During our visit to the company, we have tried to collect data as much as it’s possible about robot critical components and its stoppage time for approximately two year interval. As we mentioned above, the critical components selection based on interview with production manager that listed by him, consistency with his daily experience. First component was the photocell and its reflexes, this item exposed to internal and external errors done by human through accidental crash, or by environmental issues and not dismissed the electrical contact, in which all situations led to non processing system and breakdowns to other mechanical parts. Thus, photocell needs a certain type of corrective maintenance known as replacement by new, and this route considering money and time consumption, for instance every hour spent in corrective maintenance its costs 450 SEK and new photocell costs 1500 SEK.

Sequentially, detecting the photocell been broken or non-functioning takes around 30 minutes and 1 hour to be fixed or replaced although the spare parts reserved in storage and buffer areas, but the consequences from broken photocell involve other hindrance operations and components to be responding. For example, whilst photocell not running perfectly the whole process flows through production line deactivated and passed wooden box may damaged because of mistiming robotic movement, and in such a case if this wooden box damage and stuck in the robot arm need around 1 hour to remove it. The dataset about photocell divided into number of failures and their times to failure been collected through interview and it will be presented in appendix (3).

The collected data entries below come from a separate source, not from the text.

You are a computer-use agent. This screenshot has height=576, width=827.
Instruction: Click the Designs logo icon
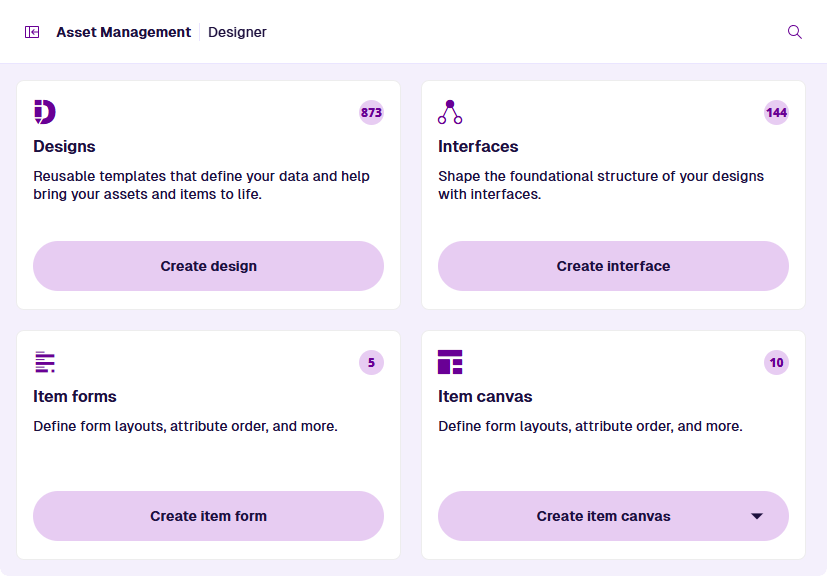point(45,112)
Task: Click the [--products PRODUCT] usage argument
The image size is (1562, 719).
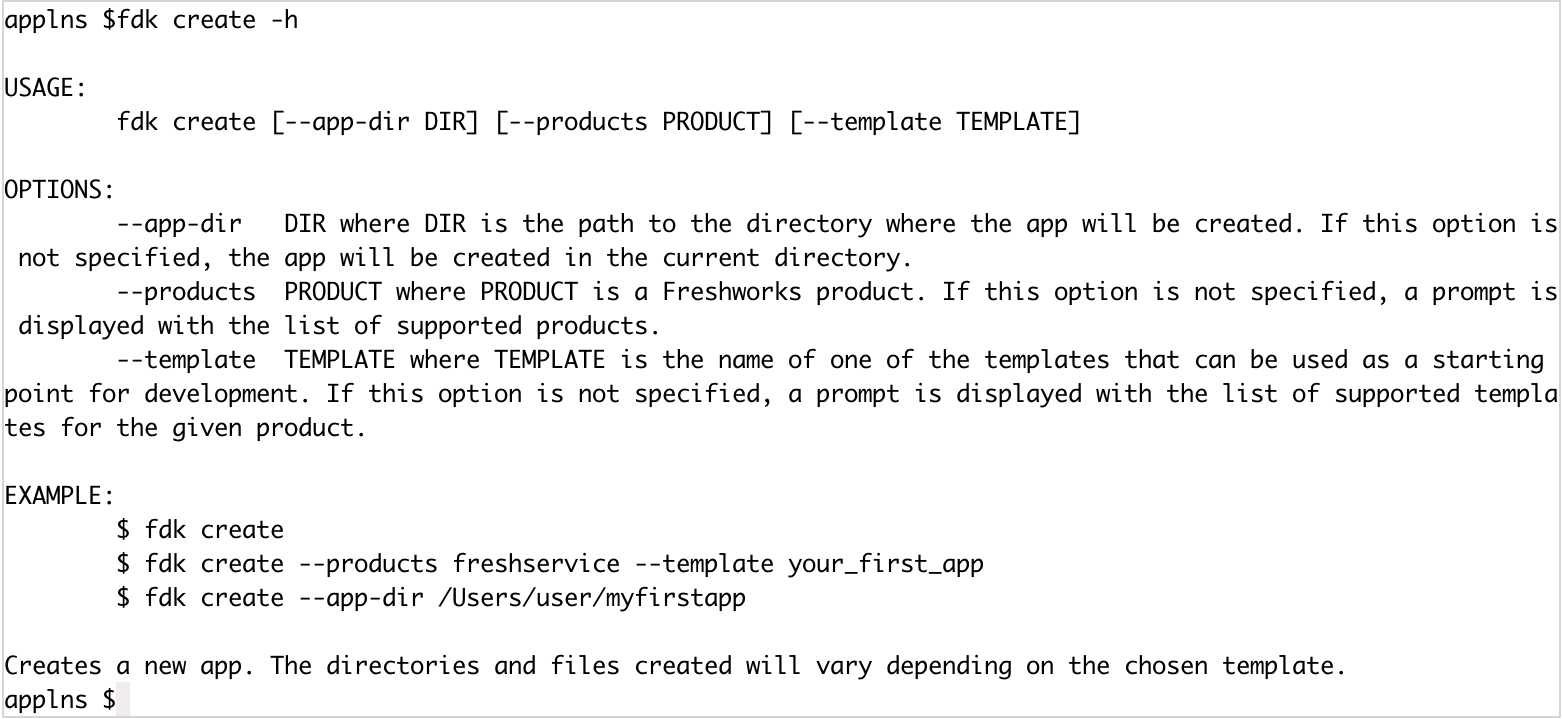Action: (x=635, y=122)
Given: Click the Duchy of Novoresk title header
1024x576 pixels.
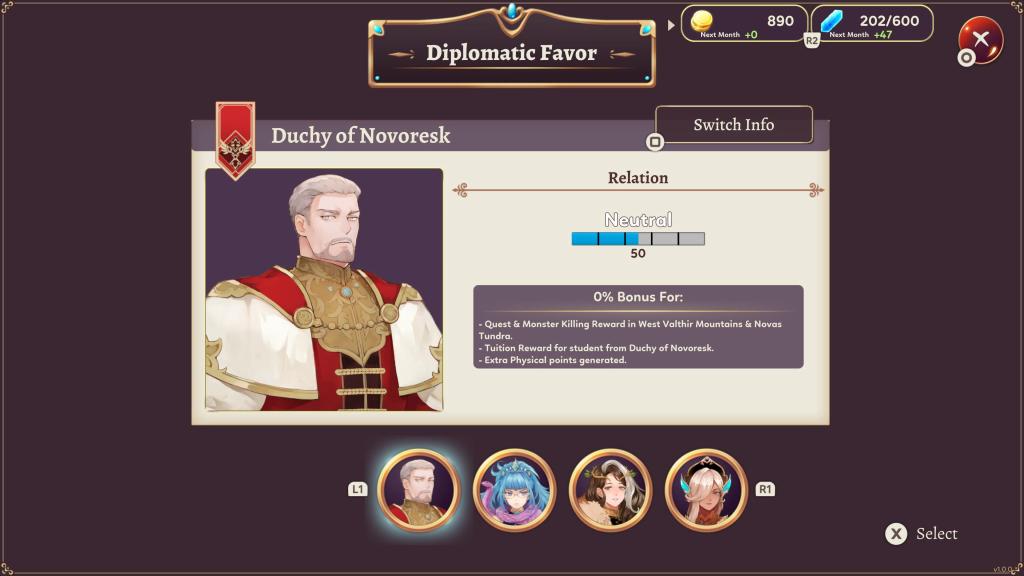Looking at the screenshot, I should pos(360,135).
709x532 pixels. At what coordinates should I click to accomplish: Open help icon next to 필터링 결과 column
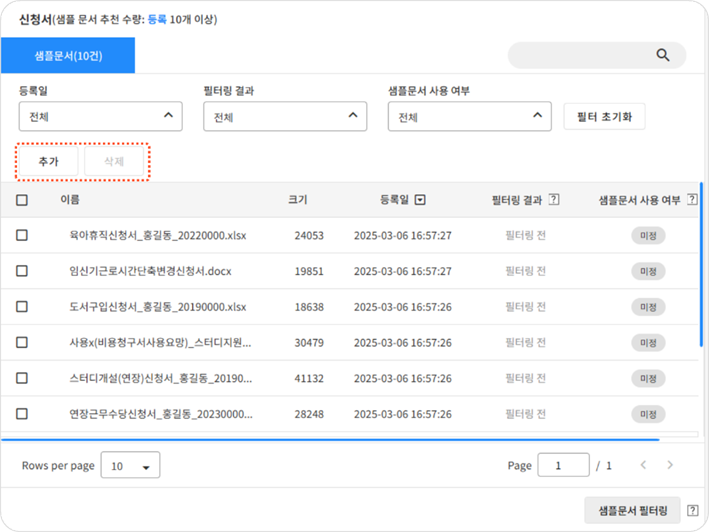554,200
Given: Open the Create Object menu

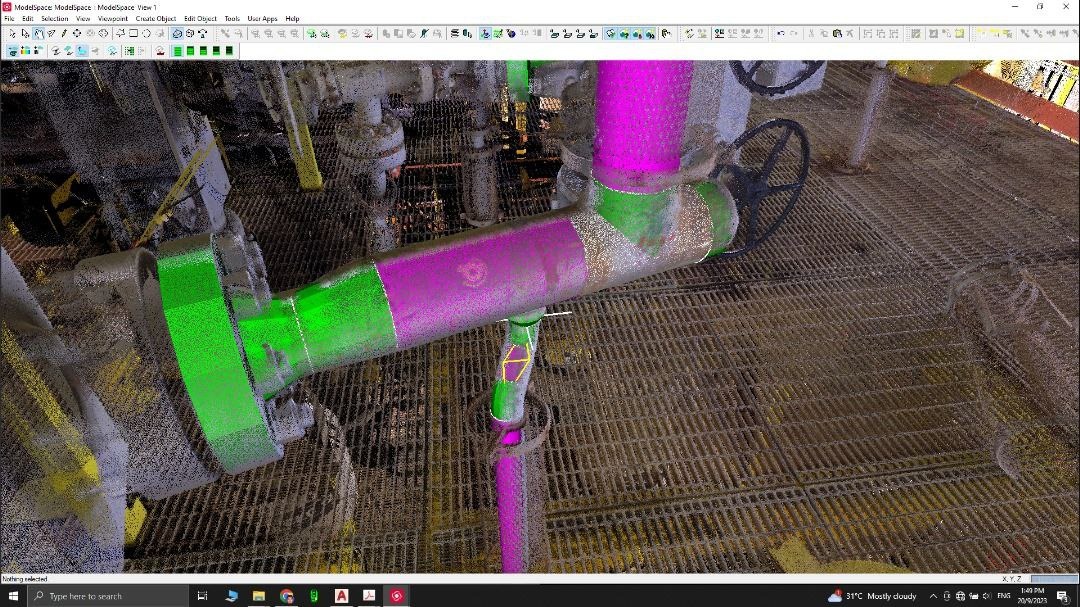Looking at the screenshot, I should [x=155, y=18].
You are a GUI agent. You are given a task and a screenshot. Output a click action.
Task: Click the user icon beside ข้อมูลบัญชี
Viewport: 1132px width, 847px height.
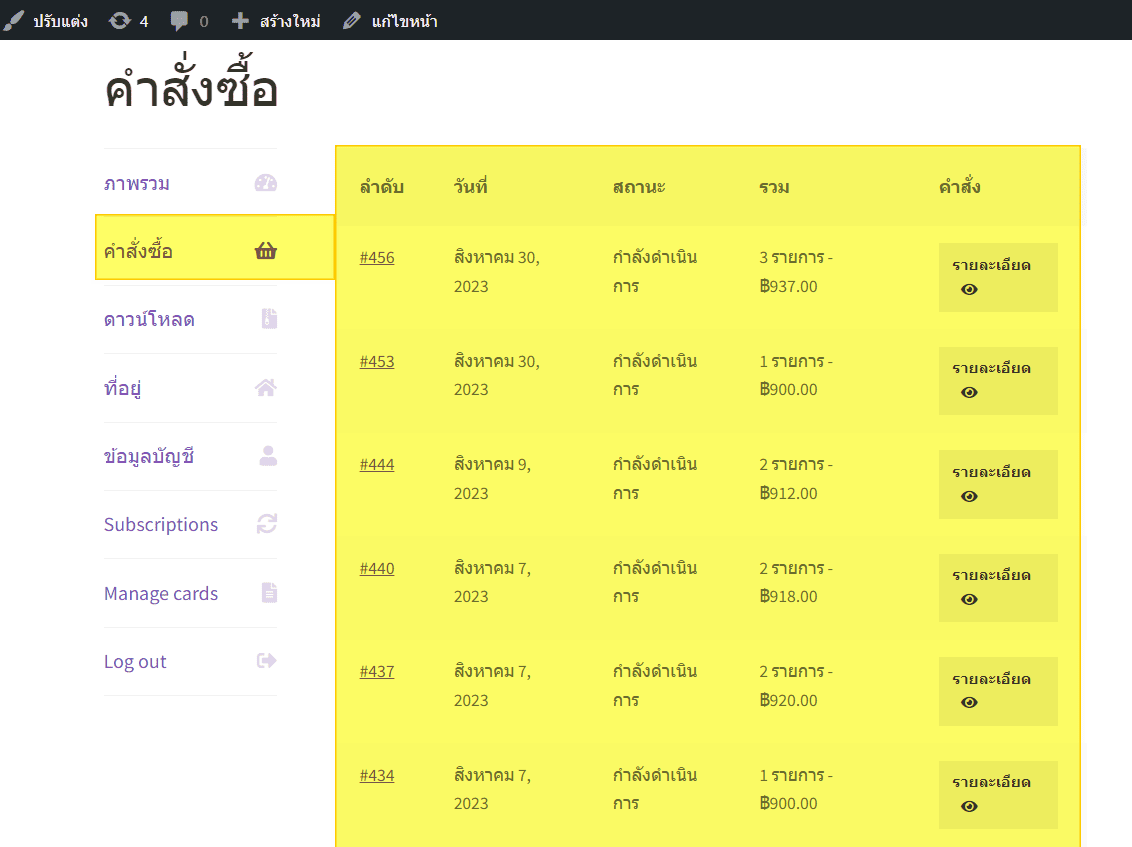268,456
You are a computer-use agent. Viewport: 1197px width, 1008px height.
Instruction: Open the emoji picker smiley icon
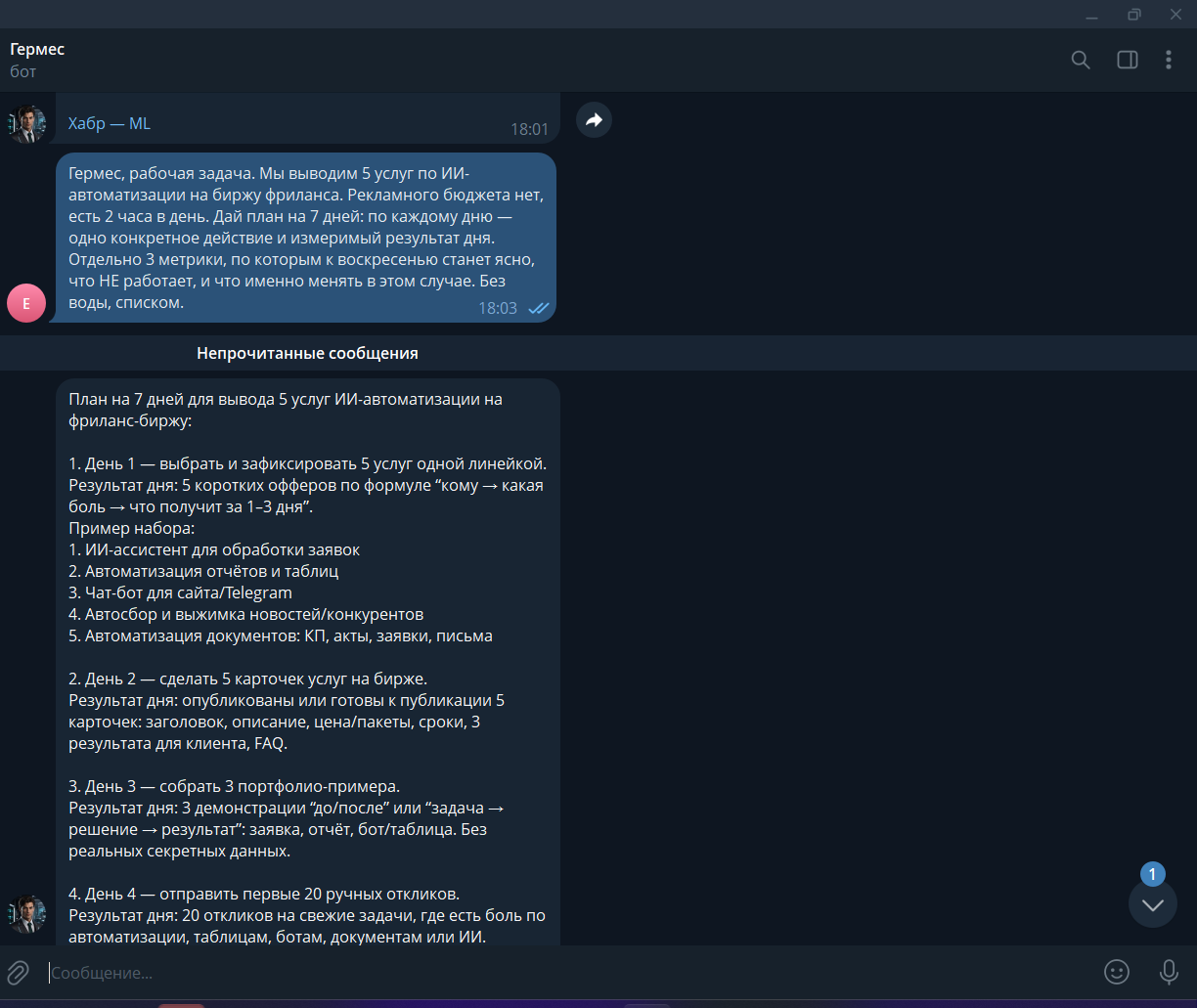(1117, 972)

Second component is brake motor incurred mechanical failure such friction between brake cylinder and vanes caused by unstable screws that being running for long term, plus the erosion appeared on the surface of brake metal. Accordingly, this kind of failure evaluated as real problem because of time needed to repair the fault and in case of replacement by new one. In both cases it goes along 3 days to reactivate the production engine back because of outsourcing demand for brake motor elements as well as importing maintenance engineers who has capabilities dealing with complex repair. Nevertheless, detecting the failure takes around 1 hour to be located. Dataset been gathered and generated based on times to failure and number of failures. See appendix (4).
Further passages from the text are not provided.